[Data records]

┌──

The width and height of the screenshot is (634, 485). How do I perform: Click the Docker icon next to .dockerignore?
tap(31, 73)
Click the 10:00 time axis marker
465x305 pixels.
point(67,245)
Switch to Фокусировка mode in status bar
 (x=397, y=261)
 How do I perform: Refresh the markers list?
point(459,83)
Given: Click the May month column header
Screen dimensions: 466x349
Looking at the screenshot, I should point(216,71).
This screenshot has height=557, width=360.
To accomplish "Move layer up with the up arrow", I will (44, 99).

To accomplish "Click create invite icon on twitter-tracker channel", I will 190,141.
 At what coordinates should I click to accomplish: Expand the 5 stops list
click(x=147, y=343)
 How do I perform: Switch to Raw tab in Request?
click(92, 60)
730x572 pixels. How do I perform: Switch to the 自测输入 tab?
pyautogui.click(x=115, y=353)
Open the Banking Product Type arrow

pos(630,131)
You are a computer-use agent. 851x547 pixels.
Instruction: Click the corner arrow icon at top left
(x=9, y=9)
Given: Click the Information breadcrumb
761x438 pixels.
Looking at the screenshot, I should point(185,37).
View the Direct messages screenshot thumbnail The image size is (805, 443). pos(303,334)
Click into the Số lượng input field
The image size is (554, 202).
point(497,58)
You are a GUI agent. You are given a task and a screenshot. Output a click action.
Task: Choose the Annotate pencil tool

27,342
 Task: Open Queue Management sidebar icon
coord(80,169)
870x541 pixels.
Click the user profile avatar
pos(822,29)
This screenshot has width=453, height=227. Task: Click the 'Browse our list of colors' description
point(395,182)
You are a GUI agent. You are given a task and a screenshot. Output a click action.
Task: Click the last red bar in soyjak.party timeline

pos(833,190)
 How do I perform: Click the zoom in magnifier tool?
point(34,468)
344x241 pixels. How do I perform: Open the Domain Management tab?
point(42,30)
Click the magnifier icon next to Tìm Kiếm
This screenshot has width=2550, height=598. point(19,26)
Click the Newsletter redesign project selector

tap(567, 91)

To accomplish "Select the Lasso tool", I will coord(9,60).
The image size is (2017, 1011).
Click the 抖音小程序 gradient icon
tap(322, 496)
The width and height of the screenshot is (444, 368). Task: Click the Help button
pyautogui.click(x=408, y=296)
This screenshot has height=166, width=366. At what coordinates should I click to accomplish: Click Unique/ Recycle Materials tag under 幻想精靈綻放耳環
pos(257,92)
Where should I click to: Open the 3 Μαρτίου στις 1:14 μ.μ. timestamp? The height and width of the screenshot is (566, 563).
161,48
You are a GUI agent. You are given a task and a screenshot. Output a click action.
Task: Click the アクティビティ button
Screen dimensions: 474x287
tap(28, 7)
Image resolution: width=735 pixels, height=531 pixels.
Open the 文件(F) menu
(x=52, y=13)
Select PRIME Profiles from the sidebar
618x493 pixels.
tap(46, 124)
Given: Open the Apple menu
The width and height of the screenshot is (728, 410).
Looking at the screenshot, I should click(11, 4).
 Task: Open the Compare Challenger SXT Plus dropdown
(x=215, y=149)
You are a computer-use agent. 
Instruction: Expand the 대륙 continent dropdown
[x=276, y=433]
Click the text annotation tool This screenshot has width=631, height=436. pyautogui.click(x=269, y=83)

└──

→ **THE PROBLEM**: Please retype all of the material above exactly, line for line.

→ **TASK OUTPUT**:
The width and height of the screenshot is (634, 485). How do I perform: Click the Docker icon next to .dockerignore?
tap(31, 73)
Click the 10:00 time axis marker
465x305 pixels.
point(67,245)
Switch to Фокусировка mode in status bar
 (x=397, y=261)
 How do I perform: Refresh the markers list?
point(459,83)
Given: Click the May month column header
Screen dimensions: 466x349
Looking at the screenshot, I should point(216,71).
This screenshot has height=557, width=360.
To accomplish "Move layer up with the up arrow", I will (44, 99).

To accomplish "Click create invite icon on twitter-tracker channel", I will 190,141.
 At what coordinates should I click to accomplish: Expand the 5 stops list
click(x=147, y=343)
 How do I perform: Switch to Raw tab in Request?
click(92, 60)
730x572 pixels. How do I perform: Switch to the 自测输入 tab?
pyautogui.click(x=115, y=353)
Open the Banking Product Type arrow

pos(630,131)
You are a computer-use agent. 851x547 pixels.
Instruction: Click the corner arrow icon at top left
(x=9, y=9)
Given: Click the Information breadcrumb
761x438 pixels.
Looking at the screenshot, I should point(185,37).
View the Direct messages screenshot thumbnail The image size is (805, 443). pos(303,334)
Click into the Số lượng input field
The image size is (554, 202).
point(497,58)
You are a GUI agent. You are given a task and a screenshot. Output a click action.
Task: Choose the Annotate pencil tool

27,342
 Task: Open Queue Management sidebar icon
coord(80,169)
870x541 pixels.
Click the user profile avatar
pos(822,29)
This screenshot has width=453, height=227. Task: Click the 'Browse our list of colors' description
point(395,182)
You are a GUI agent. You are given a task and a screenshot. Output a click action.
Task: Click the last red bar in soyjak.party timeline

pos(833,190)
 How do I perform: Click the zoom in magnifier tool?
point(34,468)
344x241 pixels. How do I perform: Open the Domain Management tab?
point(42,30)
Click the magnifier icon next to Tìm Kiếm
This screenshot has width=2550, height=598. point(19,26)
Click the Newsletter redesign project selector

tap(567, 91)

To accomplish "Select the Lasso tool", I will coord(9,60).
The image size is (2017, 1011).
Click the 抖音小程序 gradient icon
tap(322, 496)
The width and height of the screenshot is (444, 368). Task: Click the Help button
pyautogui.click(x=408, y=296)
This screenshot has height=166, width=366. At what coordinates should I click to accomplish: Click Unique/ Recycle Materials tag under 幻想精靈綻放耳環
pos(257,92)
Where should I click to: Open the 3 Μαρτίου στις 1:14 μ.μ. timestamp? The height and width of the screenshot is (566, 563).
161,48
You are a GUI agent. You are given a task and a screenshot. Output a click action.
Task: Click the アクティビティ button
Screen dimensions: 474x287
tap(28, 7)
Image resolution: width=735 pixels, height=531 pixels.
Open the 文件(F) menu
(x=52, y=13)
Select PRIME Profiles from the sidebar
618x493 pixels.
tap(46, 124)
Given: Open the Apple menu
The width and height of the screenshot is (728, 410).
Looking at the screenshot, I should click(11, 4).
 Task: Open the Compare Challenger SXT Plus dropdown
(x=215, y=149)
You are a computer-use agent. 
Instruction: Expand the 대륙 continent dropdown
[x=276, y=433]
Click the text annotation tool This screenshot has width=631, height=436. pyautogui.click(x=269, y=83)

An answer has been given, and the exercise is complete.